Data for this exercise:
══════════════════════════════
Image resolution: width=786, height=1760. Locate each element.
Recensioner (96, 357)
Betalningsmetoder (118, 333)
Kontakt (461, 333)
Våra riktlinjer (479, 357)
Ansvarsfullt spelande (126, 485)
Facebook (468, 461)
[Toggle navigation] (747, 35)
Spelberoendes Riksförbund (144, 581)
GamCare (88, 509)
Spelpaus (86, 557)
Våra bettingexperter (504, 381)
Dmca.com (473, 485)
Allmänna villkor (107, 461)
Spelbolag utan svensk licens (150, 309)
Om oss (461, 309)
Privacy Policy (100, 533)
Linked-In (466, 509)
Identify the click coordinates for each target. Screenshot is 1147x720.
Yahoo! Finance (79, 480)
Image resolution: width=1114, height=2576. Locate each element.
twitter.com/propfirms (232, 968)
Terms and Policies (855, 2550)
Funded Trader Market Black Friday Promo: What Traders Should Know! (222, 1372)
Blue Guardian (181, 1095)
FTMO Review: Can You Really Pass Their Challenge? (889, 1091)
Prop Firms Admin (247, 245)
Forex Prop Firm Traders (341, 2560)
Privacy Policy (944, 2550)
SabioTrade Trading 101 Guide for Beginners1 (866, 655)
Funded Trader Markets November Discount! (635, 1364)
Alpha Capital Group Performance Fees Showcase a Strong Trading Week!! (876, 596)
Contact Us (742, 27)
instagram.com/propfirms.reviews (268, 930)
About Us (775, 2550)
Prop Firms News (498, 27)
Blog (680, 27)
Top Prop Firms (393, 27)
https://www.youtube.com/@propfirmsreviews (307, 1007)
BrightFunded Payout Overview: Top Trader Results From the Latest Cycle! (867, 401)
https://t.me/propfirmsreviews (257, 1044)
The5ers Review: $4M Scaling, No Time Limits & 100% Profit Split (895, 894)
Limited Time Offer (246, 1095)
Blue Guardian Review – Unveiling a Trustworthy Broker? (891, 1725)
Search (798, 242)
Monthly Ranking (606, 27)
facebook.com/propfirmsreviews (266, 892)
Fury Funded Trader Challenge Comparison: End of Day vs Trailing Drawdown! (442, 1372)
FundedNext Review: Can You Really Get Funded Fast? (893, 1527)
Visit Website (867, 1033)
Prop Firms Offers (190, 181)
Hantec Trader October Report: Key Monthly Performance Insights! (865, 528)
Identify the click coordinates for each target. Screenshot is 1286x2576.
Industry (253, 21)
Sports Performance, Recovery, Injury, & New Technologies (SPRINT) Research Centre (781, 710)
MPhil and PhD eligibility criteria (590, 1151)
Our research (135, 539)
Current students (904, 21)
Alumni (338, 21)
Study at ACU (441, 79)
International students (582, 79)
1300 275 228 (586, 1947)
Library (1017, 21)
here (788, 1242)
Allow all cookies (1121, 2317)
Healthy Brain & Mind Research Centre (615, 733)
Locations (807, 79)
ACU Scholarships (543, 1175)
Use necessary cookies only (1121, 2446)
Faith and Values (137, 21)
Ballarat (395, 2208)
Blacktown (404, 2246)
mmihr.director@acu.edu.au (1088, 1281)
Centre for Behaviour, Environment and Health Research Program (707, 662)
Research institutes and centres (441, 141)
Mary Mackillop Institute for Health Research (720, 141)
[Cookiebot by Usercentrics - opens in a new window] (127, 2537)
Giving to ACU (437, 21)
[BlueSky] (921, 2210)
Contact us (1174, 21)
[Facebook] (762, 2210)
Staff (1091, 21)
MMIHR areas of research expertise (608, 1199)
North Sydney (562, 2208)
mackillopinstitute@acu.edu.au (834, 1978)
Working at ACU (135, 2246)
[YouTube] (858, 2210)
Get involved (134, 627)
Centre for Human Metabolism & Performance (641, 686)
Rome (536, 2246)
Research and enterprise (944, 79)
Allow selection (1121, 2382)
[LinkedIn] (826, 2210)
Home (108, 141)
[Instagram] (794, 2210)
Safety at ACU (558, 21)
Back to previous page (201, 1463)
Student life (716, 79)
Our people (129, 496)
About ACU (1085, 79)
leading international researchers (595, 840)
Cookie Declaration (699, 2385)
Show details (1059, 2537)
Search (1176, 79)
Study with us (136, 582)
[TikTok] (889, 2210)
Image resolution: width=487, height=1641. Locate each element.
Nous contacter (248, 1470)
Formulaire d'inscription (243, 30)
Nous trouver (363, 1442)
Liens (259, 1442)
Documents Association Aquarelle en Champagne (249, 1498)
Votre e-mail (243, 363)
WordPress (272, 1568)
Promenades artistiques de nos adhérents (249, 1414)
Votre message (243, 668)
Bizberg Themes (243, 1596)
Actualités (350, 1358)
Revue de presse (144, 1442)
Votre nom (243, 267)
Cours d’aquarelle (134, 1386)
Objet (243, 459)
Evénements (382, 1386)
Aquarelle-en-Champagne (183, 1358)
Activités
══════════════════════════════
Requirement:
State how many lines in the data above contain the word "click", where case counts, and give only that number.

Result below:
2